Dollar General is becoming embedded in consumers’ daily routines.
• Visitor frequency to Dollar General is on the rise. In Q1 2026, nearly a quarter of visitors frequented the chain at least four times in an average month, up from 21.2% in Q1 2022.
• Dollar General is becoming increasingly local in nature: As its footprint expands, more visits originate nearby, with 28.0% coming from within one mile – reinforcing its role as a neighborhood store of choice.
• Dollar General’s visitation patterns point to a growing ownership of the convenience mission. Its expanding store density is creating a self-reinforcing network effect, where proximity fuels frequency, and frequency strengthens long-term defensibility.
• For retailers, Dollar General’s rising share of nearby and high-frequency visits shows that proximity can drive habit, making convenience a powerful lever for building repeat behavior.
• For CRE operators, the data highlights the strength of hyper-local, necessity-driven traffic, positioning Dollar General as a stable tenant that anchors consistent, repeat visitation.
• For CPG professionals, the increase in frequent trips signals a high-velocity purchase environment, favoring smaller pack sizes and products that align with regular replenishment cycles.
Costco continues to grow and diversify its audience despite higher membership fees and stricter food court access policies, highlighting the strength of its value proposition and loyalty model.
• In September 2024, Costco raised its membership fees for the first time in seven years – and more recently tightened enforcement of member-only access to its food courts.
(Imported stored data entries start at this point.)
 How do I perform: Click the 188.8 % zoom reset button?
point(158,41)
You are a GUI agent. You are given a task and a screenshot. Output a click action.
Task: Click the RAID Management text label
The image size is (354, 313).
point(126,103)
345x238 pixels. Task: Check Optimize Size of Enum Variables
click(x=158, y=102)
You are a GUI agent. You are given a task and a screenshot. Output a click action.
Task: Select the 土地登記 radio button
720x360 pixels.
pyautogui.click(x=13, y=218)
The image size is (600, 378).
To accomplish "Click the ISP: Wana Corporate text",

Despite these changes, visitation has remained strong, highlighting the company’s pricing power and deep customer loyalty.
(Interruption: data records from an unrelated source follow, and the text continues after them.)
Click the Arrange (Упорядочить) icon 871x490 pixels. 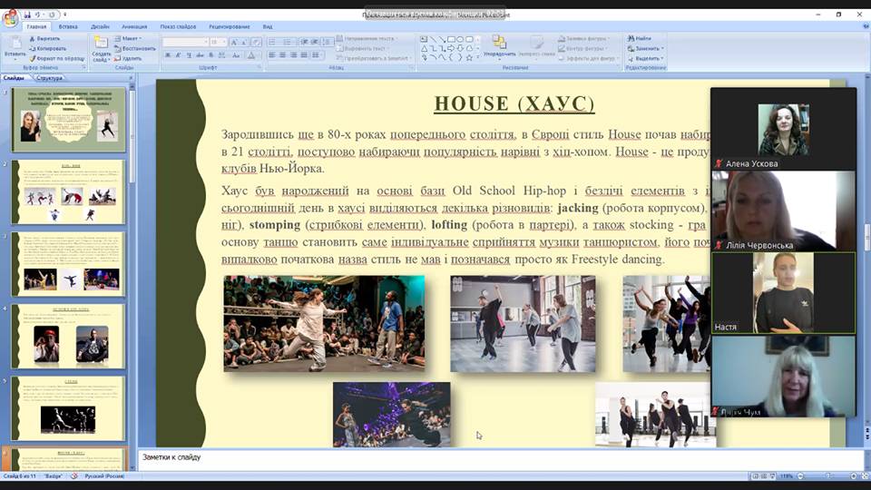[499, 44]
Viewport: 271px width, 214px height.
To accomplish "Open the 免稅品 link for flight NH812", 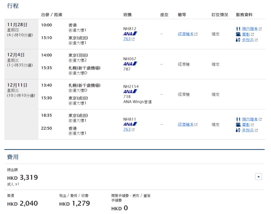I will [x=248, y=40].
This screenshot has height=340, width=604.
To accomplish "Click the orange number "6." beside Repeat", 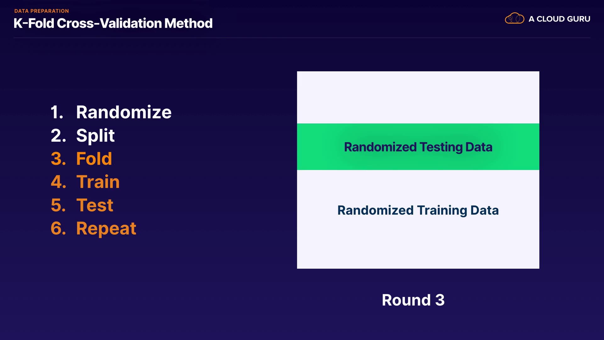I will 59,228.

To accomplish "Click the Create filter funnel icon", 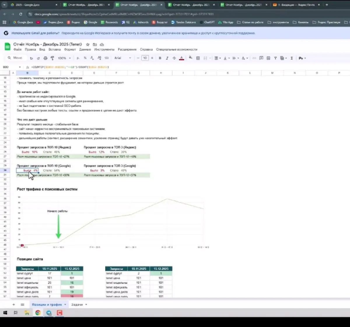I will [x=275, y=58].
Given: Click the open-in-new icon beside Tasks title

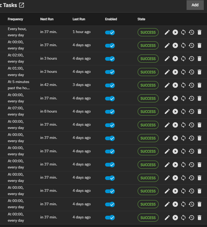Looking at the screenshot, I should click(22, 5).
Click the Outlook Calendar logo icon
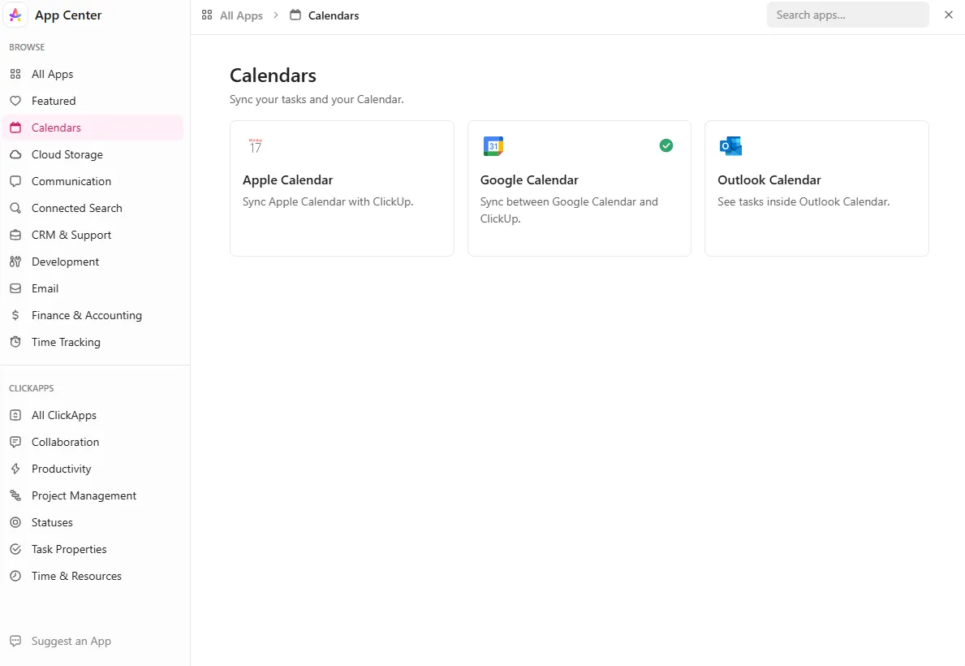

• At the same time, Costco’s shopper base is broadening, with median household income trending slightly downward while remaining relatively affluent.
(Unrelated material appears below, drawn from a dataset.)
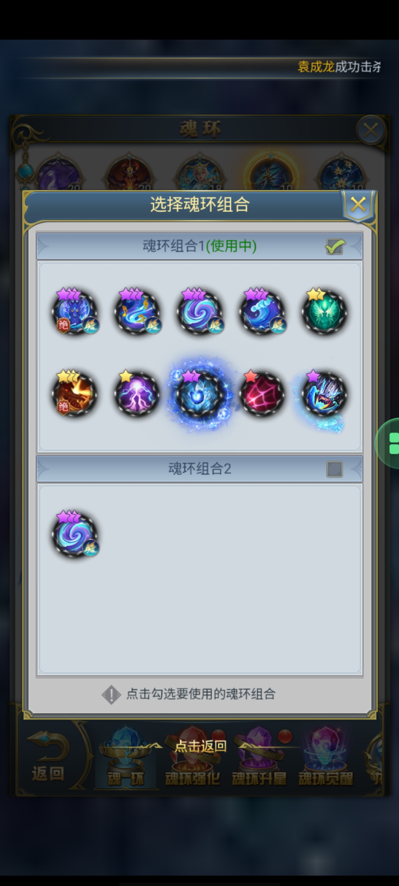Tap the fire dragon soul ring
This screenshot has width=399, height=886.
tap(75, 394)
• Offering strong value to a relatively affluent consumer base can be a winning formula in 2026. Retailers that combine quality, trust, and perceived savings – rather than competing solely on low prices – are well positioned to drive both loyalty and sustained traffic growth.
• For CRE operators, Costco’s sustained traffic growth and broadening shopper base reinforce its value as a standalone, high-demand traffic magnet that can anchor entire trade areas and drive surrounding retail development.
• For CPG companies, the combination of high traffic and declining median HHI signals that Costco is evolving into a scaled channel reaching beyond affluent shoppers, requiring more diversified assortment and pricing strategies.